据报道,谷歌的移动平台操作系统——安卓,被披露了另一个潜在的高危漏洞。

本月,安卓系统已经受到了大量的安全漏洞威胁,包括影响了全球9.5亿Android设备的Stagefright漏洞,一个多媒体服务器的高危安全漏洞也威胁着超过55%的安卓设备。

上周被发现的另一个关键的漏洞(CVE-2015-3842),几乎影响了所有版本的Android设备。

现在这个问题存在于安卓手机的多任务功能,可以在同一时间允许多个应用程序。

滨州州立大学和FireEye的研究人员的最新研究表明,该漏洞让黑客能够监听Android手机的用户,窃取账号密码,安装恶意软件,甚至搞更多的破坏。

---

攻击是如何运作的?

据安全研究人员称,当一个Android应用程序被运行时,该漏洞可以被用来引诱用户在一个由黑客控制的伪造的用户界面不知不觉地交出自己的登录信息。

设备所有者根本没有意识到他们正在键入自己的敏感信息到一个伪装成合法Android程序的恶意软件。

安全研究人员在于华盛顿举行的USENIX安全15会议的上一周将研究成果发表在了一篇题为“关于在安卓中发现和理解任务劫持(Towards Discovering and Understanding Task Hijacking in Android)”[PDF]的文章中。

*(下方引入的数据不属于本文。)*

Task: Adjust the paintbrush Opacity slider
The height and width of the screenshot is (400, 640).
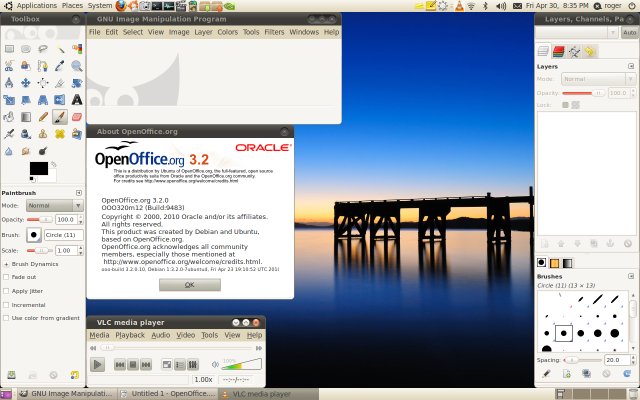Action: pos(40,218)
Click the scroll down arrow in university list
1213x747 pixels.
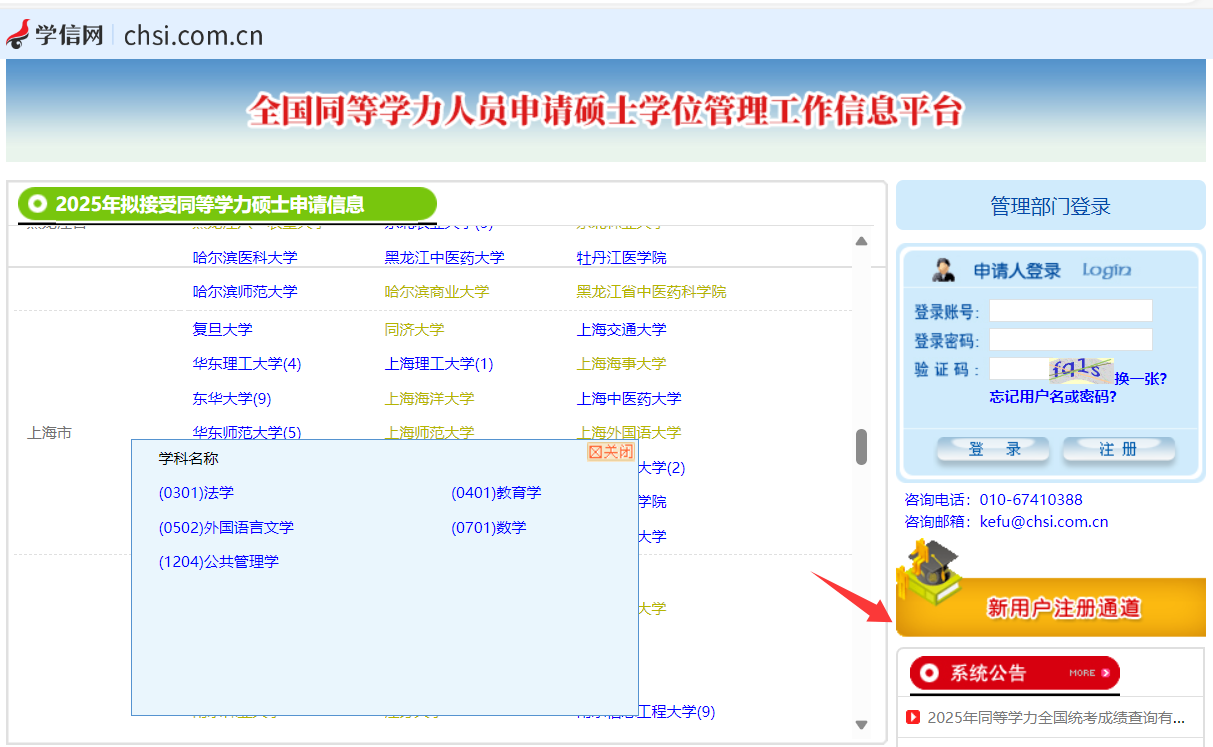[x=861, y=725]
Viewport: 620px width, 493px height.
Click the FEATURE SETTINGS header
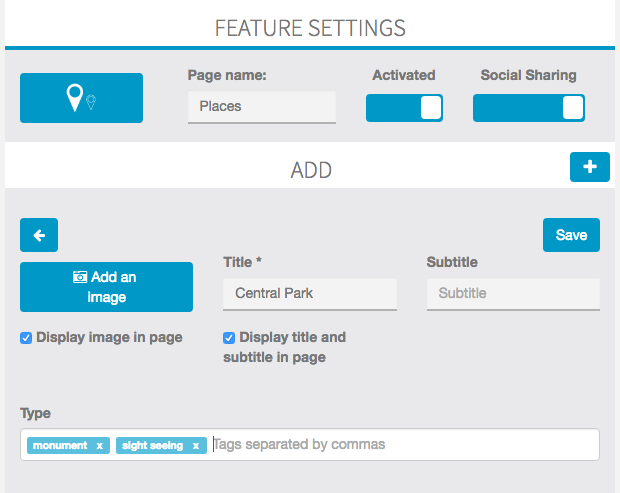point(310,27)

这项研究讲解了在不同于多任务桌面操作系统的安卓多任务系统,在其运行一个或者多个APP于单个或多个进程并同时创建多任务的时候他们的不同之处的实践细节,

安卓系统中的多任务有这样一些好处:

可以在应用程序之间切换

应用程序能够保持他们在后台的状态

非常容易地进行任务或者程序的切换

大规模的任务劫持攻击

安卓系统的任务管理机制受到严重安全风险的威胁。当被利用的时候,这些便捷的多任务功能会适得其反,并且会触发一个大规模的任务劫持攻击。

研究人员分析了来自多个安卓应用程序商店的680多万个应用程序,发现该任务劫持缺陷在所有应用程序中都非常普遍。由于许多安卓应用程序都依赖于“当前的多任务设计”,所以要想打击任务劫持是非常不容易的。

研究人员还称,该漏洞还可以模拟应用程序的用户界面,它是由另一方的攻击者控制的。

攻击者正在部署网络钓鱼攻击来窃取安卓用户的隐私数据。

不过更可能的情况是,用户随时都会成为被勒索的受害者,因为它们随时可能受到分布式拒绝服务(DDoS)等网络攻击。

参与研究报告的Android漏洞研究团队的五个安全研究成员分别是:来自滨州州立大学的刘鹏、任川港,还有FireEye的张玉龙、陶伟和薛辉。

“我们很感激这个理论研究,因为它让安卓的安全性变得更强了,”一位谷歌女发言人说。

“你们是安全的,正如谷歌所说的客户在劫持和网络钓鱼攻击这方面是受到保护的,因为安卓具有应用程序验证功能和安全网络功能,此外您还可以通过从受信任的来源安装应用程序,来确保您的设备安全”。